2. The operating cash flow for the acquisition and maintenance of a clamshell for excavation is given by At in the table below. Three financing plans, each charging a borrowing rate of 8% but having a different method of - repayment, are represented by three different cash flows of . Find the net present value for each of the three combined cash flows AAt for operating and financing if the MARR is specified to be 8%.

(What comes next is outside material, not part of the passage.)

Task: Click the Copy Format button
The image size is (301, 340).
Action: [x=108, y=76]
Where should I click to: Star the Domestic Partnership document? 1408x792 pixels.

6. The Bailey Construction Company is considering the purchase of a diesel power shovel to improve its productivity. The shovel, which costs $80,000, is expected to produce a before-tax benefit of $36,000 in the first year, and $4,000 less in each succeeding year for a total of five years (i.e., before tax benefit of $32,000 in the second year, $28,000 in the third year, continuing to $20,000 in the fifth year). The salvage value of the equipment will be $5,000 at the end of 5 years. The firm uses the sum-of-years'-digits depreciation for the equipment and has an annual tax rate of 34%. If the MARR after tax is 10%, is the purchase worthwhile?
7. The ABC Corporation is considering the purchase of a number of pipe-laying machines in order to facilitate the operation in a new pipeline project expected to last six years. Each machine will cost $26,000 and will have no salvage value after the project is complete. The firm uses the straight line depreciation method and pays annual income taxes on profits at the rate of 34%. If the firm's MARR is 8%, which is the minimum uniform annual benefit before tax that must be generated by this machine in order to justify its purchase?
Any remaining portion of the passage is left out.